The implication of AlphaGo is that the dystopia we will be/are living in is the Player Piano future: one lathe operator teaches the machine how to use a lathe, then all the lathe operators are unemployed once the machines take their jobs. The limitation of this is that, as with biological neural networks, no one can explain how a deep neural network “really” works, which means it cannot be enhanced beyond its input. So, goodbye progress in lathe design once all the workers are unemployed! The training data basically just “tunes” a number of hidden “knobs” to the right values, but because we don’t know why the values it selects are the correct ones, we have no ability to move forward once AI takes over. AlphaGo and DeepDreams appear to indicate that deep neural networks have finally cracked animal intelligence, but creative, human intelligence remains a further, nuclear rocket-level advance away. As all the animal-like jobs are replaced the economy will settle into a period of high unemployment and low innovation, which will lead to social unrest followed by unpredictable outcomes.

So, so long human race. It was cool while it lasted.

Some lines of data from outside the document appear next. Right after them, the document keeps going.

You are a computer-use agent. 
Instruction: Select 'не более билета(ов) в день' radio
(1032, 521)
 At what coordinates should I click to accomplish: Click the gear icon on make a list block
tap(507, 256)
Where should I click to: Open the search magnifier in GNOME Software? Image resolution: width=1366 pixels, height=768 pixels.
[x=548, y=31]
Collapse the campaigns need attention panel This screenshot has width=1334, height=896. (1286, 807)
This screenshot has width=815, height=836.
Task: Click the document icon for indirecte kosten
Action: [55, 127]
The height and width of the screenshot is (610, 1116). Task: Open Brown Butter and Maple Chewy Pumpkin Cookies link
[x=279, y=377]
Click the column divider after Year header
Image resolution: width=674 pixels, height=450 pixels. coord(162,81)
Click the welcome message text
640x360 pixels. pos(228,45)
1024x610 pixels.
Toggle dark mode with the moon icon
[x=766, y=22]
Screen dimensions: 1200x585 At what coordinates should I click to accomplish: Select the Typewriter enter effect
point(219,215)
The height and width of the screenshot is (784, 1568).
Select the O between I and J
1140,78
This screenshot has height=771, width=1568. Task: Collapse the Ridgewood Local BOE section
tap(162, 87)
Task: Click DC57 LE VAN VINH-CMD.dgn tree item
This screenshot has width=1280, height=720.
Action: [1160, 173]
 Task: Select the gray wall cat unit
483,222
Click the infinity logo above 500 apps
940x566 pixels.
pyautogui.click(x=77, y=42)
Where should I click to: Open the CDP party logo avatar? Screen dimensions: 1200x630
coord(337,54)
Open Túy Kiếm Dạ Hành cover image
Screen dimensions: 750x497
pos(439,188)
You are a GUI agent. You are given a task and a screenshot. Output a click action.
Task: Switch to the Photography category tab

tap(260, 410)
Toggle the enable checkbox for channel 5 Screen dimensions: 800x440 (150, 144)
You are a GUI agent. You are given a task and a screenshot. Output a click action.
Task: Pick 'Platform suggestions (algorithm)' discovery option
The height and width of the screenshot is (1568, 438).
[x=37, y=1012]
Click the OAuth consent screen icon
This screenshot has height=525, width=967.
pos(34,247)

Oh-hyoung Kwon, a Korean who helps run a startup incubator in Seoul, later told me that he experienced that same sadness—not because Lee Sedol was a fellow Korean but because he was a fellow human. Kwon even went so far as to say that he is now more aware of the potential for machines to break free from the control of humans, echoing words we’ve long heard from people like Elon Musk and Sam Altman. “There was an inflection point for all human beings,” he said of AlphaGo’s win. “It made us realize that AI is really near us—and realize the dangers of it too.”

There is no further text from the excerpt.